Talking to people with passion for what they do. By Justin Strain.
Matt Wingett, photo: Paul Windsor
Matt Wingett – Southsea author and publisher. Much of Matt’s work involves Portsmouth, the city of his birth.
Tell us about the books you write. I don’t really have a genre, I have a setting, and that is Portsmouth. In 2017 I wrote a novel, The Snow Witch, telling the story of a mysterious young woman arriving in a snowbound Portsmouth and facing her past. In 2018, Portsmouth, A Literary and Pictorial Tour – a journey through historical Pompey, using descriptions from writers both famous and obscure. Last year I published Mysteries of Portsmouth, looking at paranormal and unexplained events over the last 200 years.
What have been the high and low points? My high point is the art exhibition based on The Snow Witch that was held in Cascades in November. The whole experience was so uplifting and quite humbling. My low point: 10 years fighting writers’ block,- which isn’t just not feeling like writing, as some people imagine, but a deep sense of doubt in one’s own value as a writer.
What is it about Portsmouth that captures your imagination? The city is an amazing mixture of rough, gritty, and beautiful. It’s poetic, joyous, dark, dangerous, with so many people living close to each other on an island with international connections and an extraordinary history.
What advice would you give to someone starting out in writing? Find your own voice. Try things out, but if it doesn’t work for you, ditch it. There’s a fashion in writing classes that villains must be likeable or have some quirk that makes them seem vulnerable. Utter rubbish. Follow what feels true to you, not what feels true to someone else.
How do you write? I type straight onto my laptop. I used to take notes, but if I can’t remember something, it’s probably not important. I do occasionally lay out the structure of a book onto cards, to help get the contents right. I will often rewrite to balance the sentences. The Snow Witch went to 28 drafts.

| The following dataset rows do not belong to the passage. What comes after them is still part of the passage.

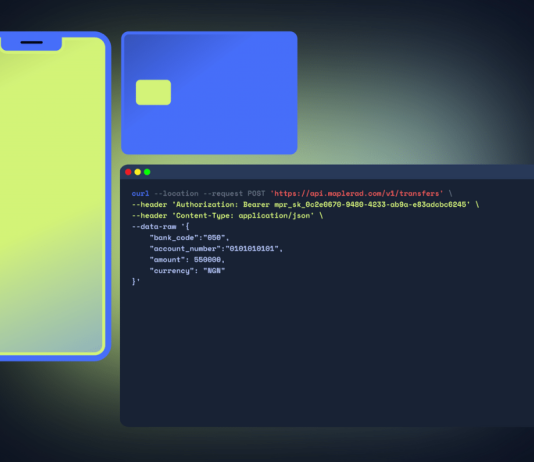Click the --data-raw line in terminal
The image size is (534, 462).
(160, 226)
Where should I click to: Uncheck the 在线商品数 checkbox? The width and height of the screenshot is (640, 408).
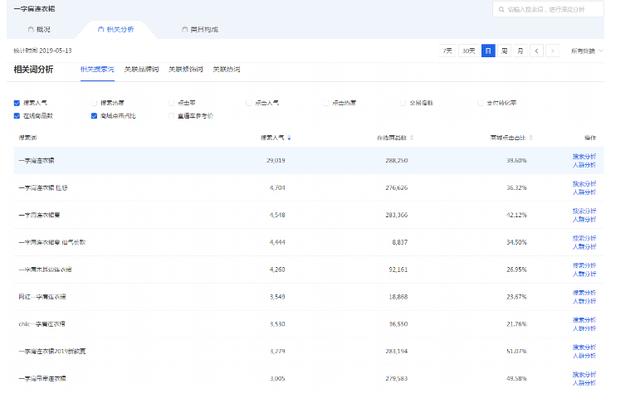pyautogui.click(x=17, y=115)
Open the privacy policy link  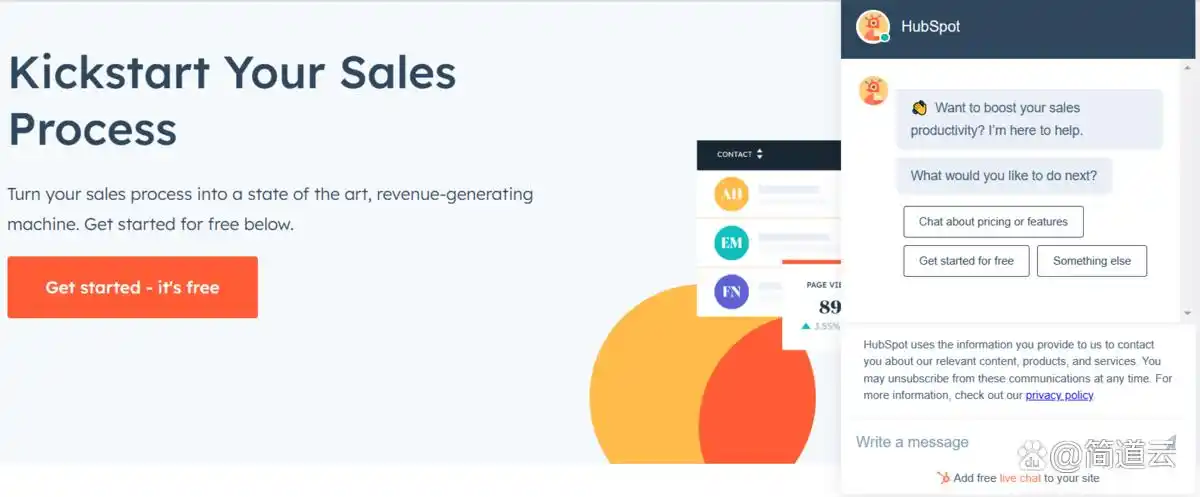1059,395
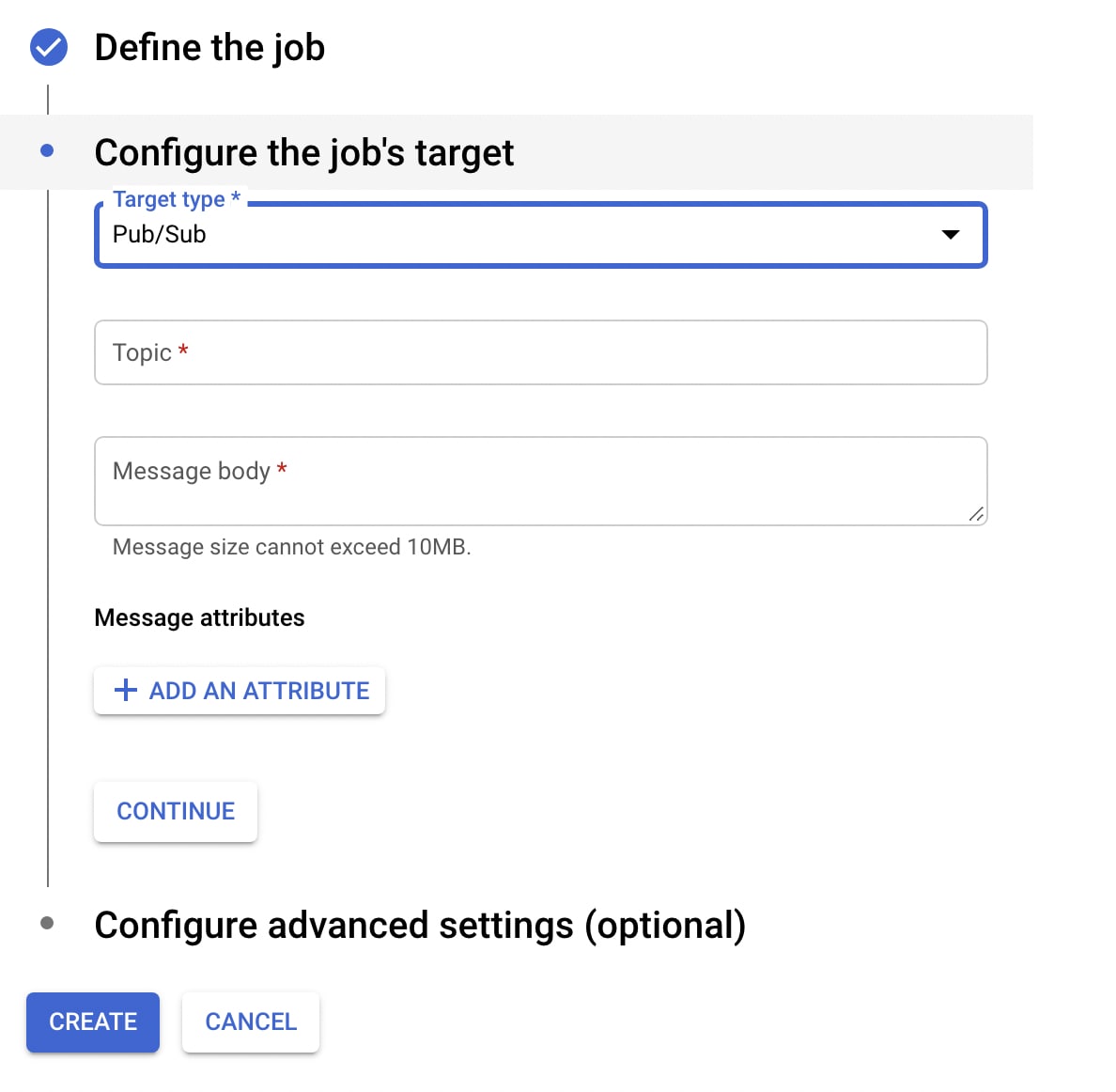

You often write about strange occurrences, has anything happened to you while writing? I sometimes sit in the half lotus position, listening to ethereal music while writing. I once went into a trance and cut off the blood supply to my foot. I got up to walk and crashed into furniture, sending everything flying. My father-in-law told me it served me right, but I have yet to find a moral connection between sitting and bad things happening to you.